朝、夜、劣情。
 唾液に塗れた朝葉の指が徐に引き抜かれ、舞緒は何度か反射で嘔吐くように咳き込んでしまった。喉の奥まで満たしていた圧迫感がなくなったことで、いくらか呼吸も楽になる。目元を隠していた手も離れ、闇に包まれていた舞緒の視界が開けた。快楽のあまり恍惚とし、それによりぼやけていた輪郭がはっきりとし始める中、未だ舞緒の髪を鷲掴んでいる朔夜に乱暴に視線を誘導させられた。
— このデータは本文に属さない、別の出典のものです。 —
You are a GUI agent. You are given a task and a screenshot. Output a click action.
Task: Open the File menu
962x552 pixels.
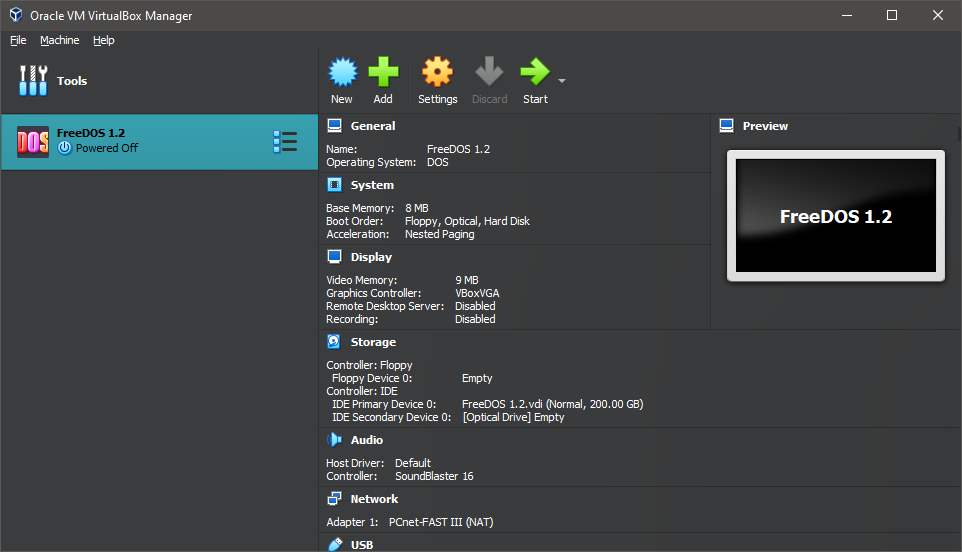[18, 40]
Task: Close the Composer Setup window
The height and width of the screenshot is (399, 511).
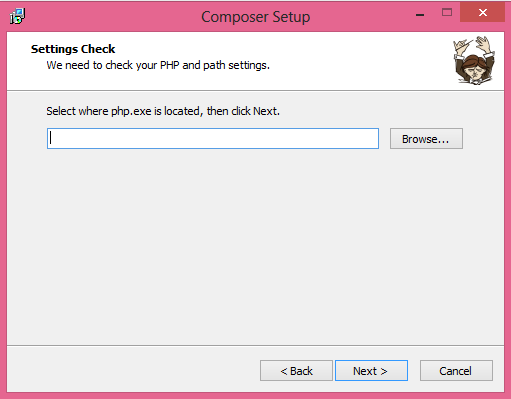Action: pos(482,13)
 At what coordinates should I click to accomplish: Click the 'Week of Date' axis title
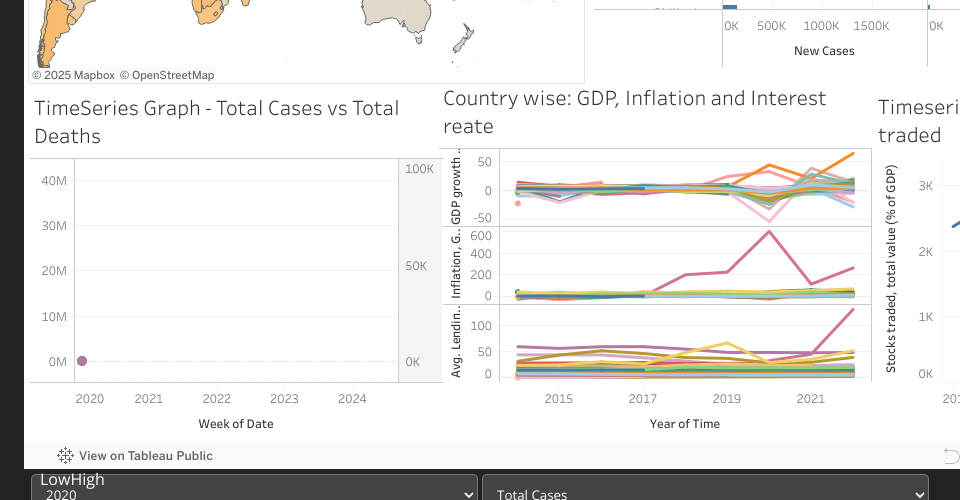[236, 424]
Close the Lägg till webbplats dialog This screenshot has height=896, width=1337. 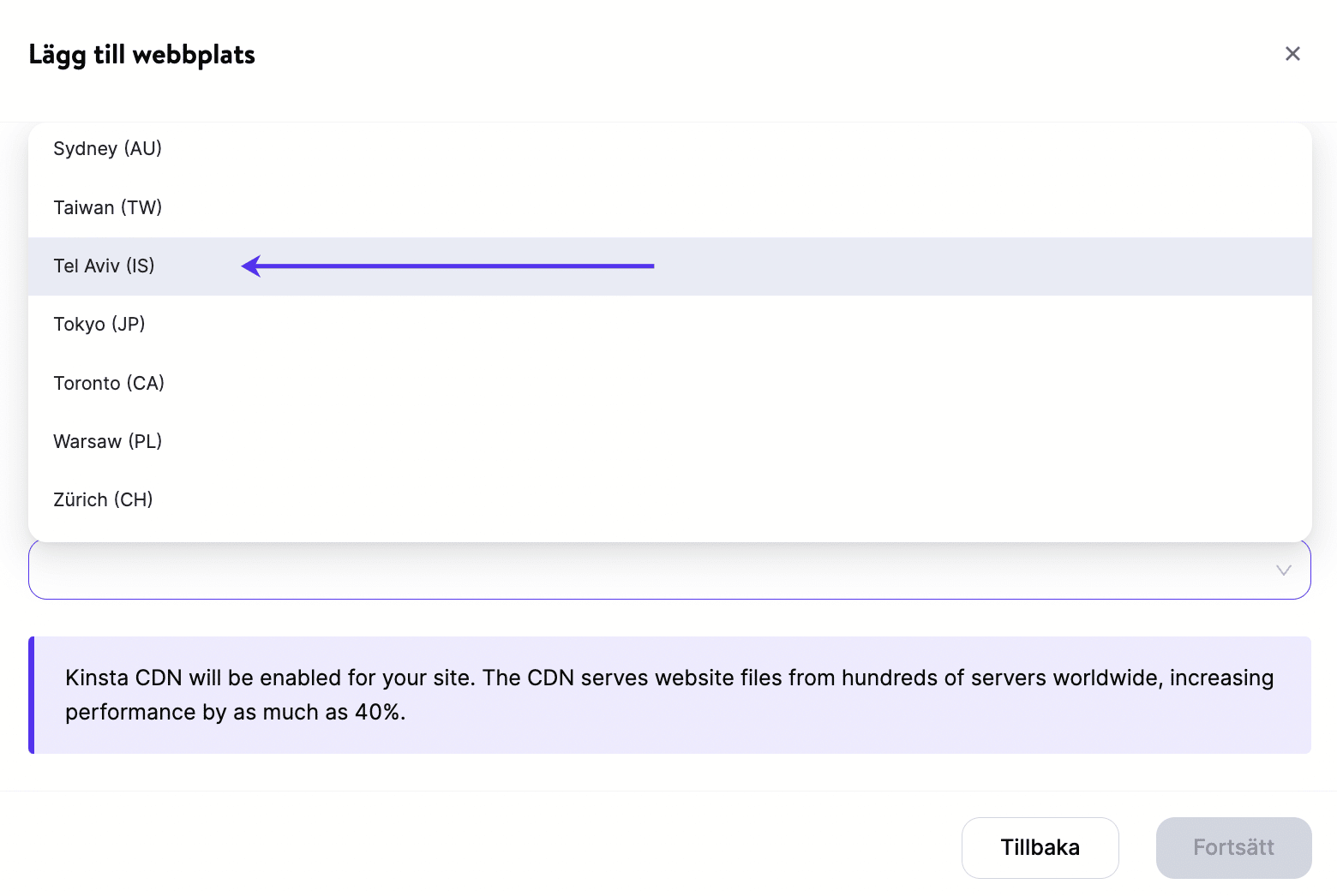1292,54
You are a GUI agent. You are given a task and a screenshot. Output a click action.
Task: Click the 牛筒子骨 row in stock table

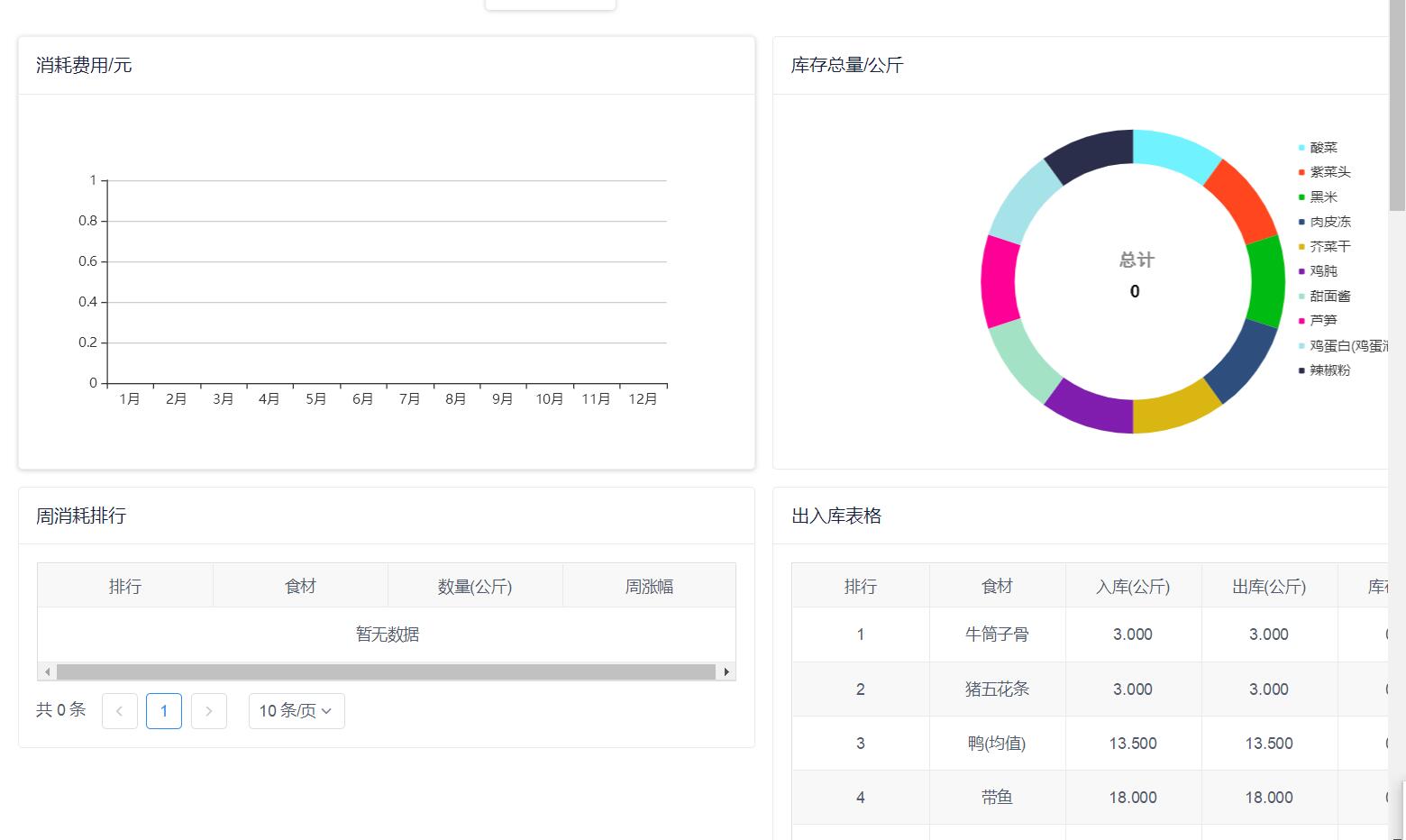pyautogui.click(x=997, y=635)
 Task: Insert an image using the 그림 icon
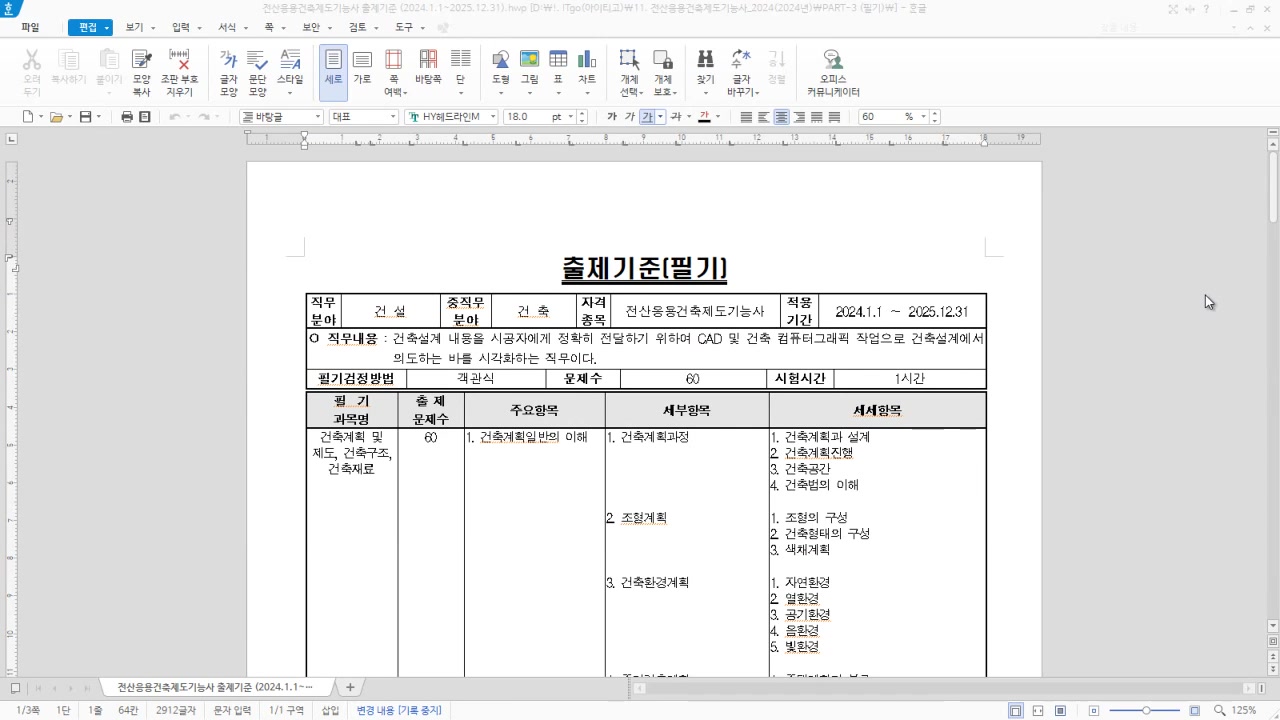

顔を歪めてしまいそうなほどの痛みが走っていても、舞緒は依然として怯えたり嫌がったりすることもなく、無理やり顔を上げさせられるがまま、陶然とした眼差しで朔夜を見上げた。相手が朝葉であっても、きっと同じ目をしていただろう。昂った後ではあるが、舞緒の意識は飛びかけたままのようだった。

「さっきの快楽を体験したら、もうノーマルなプレイでは物足りないだろ」

 ほとんど感情の乗っていないような、温度のない声音。いくら見つめても何も読み取れないような、変化のない表情。朔夜に冷徹に見下ろされていることに、舞緒はこくりと唾を飲んだ。涙や涎で汚れている顔を拭うことも隠すこともせずに、ただ、朔夜の冷たい眼差しに高揚する。ドMだと口にされたことで、暗示にかかっているかのようだった。舞緒にはマゾヒズムの傾向があると言わざるを得ない。対して朔夜は、その真逆だと言えるのではないか。

 朔夜は誰からも慕われている朝葉とは違って、周りから一線を引かれているタイプの人だった。常に一人で行動し、それを好んでいるような朔夜が、誰かと連んでいる様子を目にしたことがない。それでも、容姿が優れているために勝手に寄ってくる人とプレイをしたことはあるらしい。しかし、朔夜とプレイをした人は全員、朔夜の暴力的な欲求に応えられず、堪えられず、サブドロップに陥るという専らの噂だった。朝葉の煽るような発言は、皮肉は込められているようだが、ただの挑発でも誇張でもないのだった。